Supplied passage:
The American Revolution was a revolt in the Thirteen British Colonies in North America which lasted from 1765 to 1783. After conflict between Great Britain and its colonies on several issues, most prominently taxation without representation; the American Revolutionary War broke out in 1775. During the war, the Continental Army defeated the British leading to the formation of the United States of America. There were several influential leaders during the course of the American Revolution. Samuel Adams was a key figure in the early phase of the revolution who forcefully opposed taxation and organized protests. Once war broke out, George Washington led the Continental Army and he was supported by many able officers including Nathanael Greene. On the British side, Frederick North was the prime minister during most of the revolution. The post of the Commander-in-Chief of the British Army in America was held by four people during the war. The most prominent among these were William Howe and Henry Clinton. Together these two led the British troops through most of the revolutionary war. Here are the 10 major military and political leaders of the American Revolution.
#1 Frederick North, 2nd Earl of Guilford
Lifespan: April 13, 1732 – August 5, 1792
Frederick North, better known as Lord North, was the Prime Minister of Great Britain from 1770 to 1782. It was the Parliament which held true power in Great Britain and thus Lord North led his nation through most of the American Revolution. The American colonies were dissatisfied about taxation without representation, that is being taxed by a British Parliament to which they elected no representatives. This conflict led to the Boston Tea Party in 1773, an event in which Bostonians dumped 342 chests of tea, worth £10,000, into into the Boston Harbor. Lord North responded to this by implementing a number of legislative measures to punish the Bostonians. He thought that this would dispirit the rebellious colonists but instead it led to open war between the two sides with the Battles of Lexington and Concord in 1775. After France joined the conflict on the side of the Americans in 1778, the conflict escalated to other regions, compounding troubles for Lord North. He saw little benefit in continuing the conflict and attempted to resign, but King George III rejected both his proposals. However, the decisive victory of the Americans at Yorktown ultimately forced the king to accept North’s resignation in 1782 as well as to end offensive operations in America.

Work required: Extend the passage on leaders of the American Revolution, picking up after its final sentence.

Available data:

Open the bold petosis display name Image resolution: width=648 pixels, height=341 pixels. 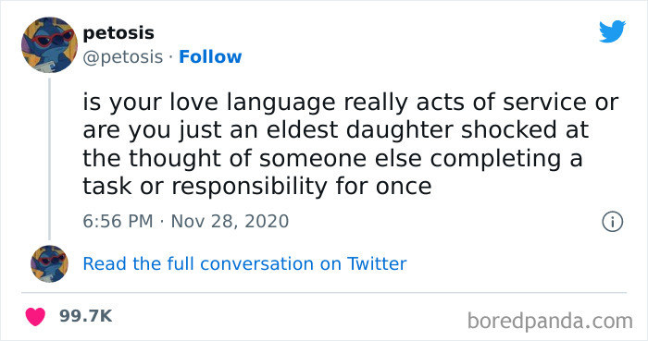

Written answer:
#2 Samuel Adams
Lifespan: September 27, 1722 – October 2, 1803
Born in Boston, Samuel Adams was elected to the Massachusetts assembly in 1764. The British Parliament passed the Stamp Act the following year imposing direct taxes on the colonies for the first time. Samuel Adams denounced the Act and was one of the first to oppose taxation without representation. Moreover, through his writing, he urged fellow Bostonians to resist what he termed were illegal actions of the British Parliament. In May 1773, the British Parliament passed the Tea Act, which allowed East India Company to sell tea in American colonies without paying taxes. By then, Adams had assumed leadership of the Massachusetts radicals and it was he who, more than anyone else, planned the Boston Tea Party in 1773. When the Revolutionary War began, Adams played a leading role in the Continental Congress and pushed for complete independence. Samuel Adams was a key figure in the early phase of the American Revolution. He was a master at organizing protests and he also spread the cause of the revolution through his writings. After the United States achieved independence, Adams went on to serve as Governor of Massachusetts from 1794 to 1797.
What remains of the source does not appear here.